# WORK INSTRUCTION
Retype verbatim the lines of the listing, from the very first through the line with "You are a computer-use agent. 1568x765".

(Beginning of DATA FOR ANALYSIS)

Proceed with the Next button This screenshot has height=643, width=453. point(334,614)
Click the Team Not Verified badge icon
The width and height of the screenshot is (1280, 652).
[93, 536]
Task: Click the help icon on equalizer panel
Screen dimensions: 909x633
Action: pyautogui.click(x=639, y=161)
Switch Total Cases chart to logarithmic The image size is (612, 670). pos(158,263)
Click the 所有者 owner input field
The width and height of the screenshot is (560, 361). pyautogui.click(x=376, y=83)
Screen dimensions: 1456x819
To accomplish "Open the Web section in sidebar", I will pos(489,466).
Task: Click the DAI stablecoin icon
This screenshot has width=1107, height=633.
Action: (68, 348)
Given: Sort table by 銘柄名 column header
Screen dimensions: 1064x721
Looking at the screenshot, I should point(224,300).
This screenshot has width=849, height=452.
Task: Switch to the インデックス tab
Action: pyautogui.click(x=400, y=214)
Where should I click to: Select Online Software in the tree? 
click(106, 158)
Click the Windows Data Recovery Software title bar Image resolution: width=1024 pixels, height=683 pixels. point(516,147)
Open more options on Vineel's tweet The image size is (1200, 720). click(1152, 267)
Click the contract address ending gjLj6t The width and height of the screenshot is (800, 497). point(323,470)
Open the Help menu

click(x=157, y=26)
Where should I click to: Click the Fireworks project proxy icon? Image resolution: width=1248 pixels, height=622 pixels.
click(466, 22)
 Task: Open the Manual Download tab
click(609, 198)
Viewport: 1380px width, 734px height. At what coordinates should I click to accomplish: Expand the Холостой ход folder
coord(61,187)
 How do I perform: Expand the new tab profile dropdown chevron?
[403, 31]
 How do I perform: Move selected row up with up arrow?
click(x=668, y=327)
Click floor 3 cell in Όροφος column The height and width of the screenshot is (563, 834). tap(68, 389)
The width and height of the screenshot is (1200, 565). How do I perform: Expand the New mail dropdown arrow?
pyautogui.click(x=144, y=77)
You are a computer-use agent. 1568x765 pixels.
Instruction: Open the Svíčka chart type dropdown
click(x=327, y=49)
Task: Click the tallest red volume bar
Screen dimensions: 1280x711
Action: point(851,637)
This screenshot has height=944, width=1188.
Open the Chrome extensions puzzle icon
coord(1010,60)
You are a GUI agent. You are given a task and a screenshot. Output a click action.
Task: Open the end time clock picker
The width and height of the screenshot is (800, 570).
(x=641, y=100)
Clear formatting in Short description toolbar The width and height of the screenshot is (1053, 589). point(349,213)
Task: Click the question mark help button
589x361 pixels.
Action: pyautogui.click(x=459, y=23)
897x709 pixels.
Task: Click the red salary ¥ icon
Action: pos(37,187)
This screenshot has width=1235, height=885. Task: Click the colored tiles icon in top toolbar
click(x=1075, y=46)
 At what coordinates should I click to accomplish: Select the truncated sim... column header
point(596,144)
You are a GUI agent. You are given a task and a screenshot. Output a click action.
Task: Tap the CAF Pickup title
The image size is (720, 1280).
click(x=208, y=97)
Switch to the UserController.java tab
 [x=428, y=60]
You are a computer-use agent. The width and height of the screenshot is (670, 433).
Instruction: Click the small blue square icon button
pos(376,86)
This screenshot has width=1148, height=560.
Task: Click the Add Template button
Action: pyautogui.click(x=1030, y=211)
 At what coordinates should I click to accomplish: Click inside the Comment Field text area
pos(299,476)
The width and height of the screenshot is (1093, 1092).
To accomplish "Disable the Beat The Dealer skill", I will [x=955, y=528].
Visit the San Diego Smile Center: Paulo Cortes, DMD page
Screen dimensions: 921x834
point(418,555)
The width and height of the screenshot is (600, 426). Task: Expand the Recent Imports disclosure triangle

(End of DATA FOR ANALYSIS)

# REPLY
Proceed with the Next button This screenshot has height=643, width=453. point(334,614)
Click the Team Not Verified badge icon
The width and height of the screenshot is (1280, 652).
[93, 536]
Task: Click the help icon on equalizer panel
Screen dimensions: 909x633
Action: pyautogui.click(x=639, y=161)
Switch Total Cases chart to logarithmic The image size is (612, 670). pos(158,263)
Click the 所有者 owner input field
The width and height of the screenshot is (560, 361). pyautogui.click(x=376, y=83)
Screen dimensions: 1456x819
To accomplish "Open the Web section in sidebar", I will pos(489,466).
Task: Click the DAI stablecoin icon
This screenshot has width=1107, height=633.
Action: (68, 348)
Given: Sort table by 銘柄名 column header
Screen dimensions: 1064x721
Looking at the screenshot, I should point(224,300).
This screenshot has width=849, height=452.
Task: Switch to the インデックス tab
Action: pyautogui.click(x=400, y=214)
Where should I click to: Select Online Software in the tree? 
click(106, 158)
Click the Windows Data Recovery Software title bar Image resolution: width=1024 pixels, height=683 pixels. point(516,147)
Open more options on Vineel's tweet The image size is (1200, 720). click(1152, 267)
Click the contract address ending gjLj6t The width and height of the screenshot is (800, 497). point(323,470)
Open the Help menu

click(x=157, y=26)
Where should I click to: Click the Fireworks project proxy icon? Image resolution: width=1248 pixels, height=622 pixels.
click(466, 22)
 Task: Open the Manual Download tab
click(609, 198)
Viewport: 1380px width, 734px height. At what coordinates should I click to accomplish: Expand the Холостой ход folder
coord(61,187)
 How do I perform: Expand the new tab profile dropdown chevron?
[403, 31]
 How do I perform: Move selected row up with up arrow?
click(x=668, y=327)
Click floor 3 cell in Όροφος column The height and width of the screenshot is (563, 834). tap(68, 389)
The width and height of the screenshot is (1200, 565). How do I perform: Expand the New mail dropdown arrow?
pyautogui.click(x=144, y=77)
You are a computer-use agent. 1568x765 pixels.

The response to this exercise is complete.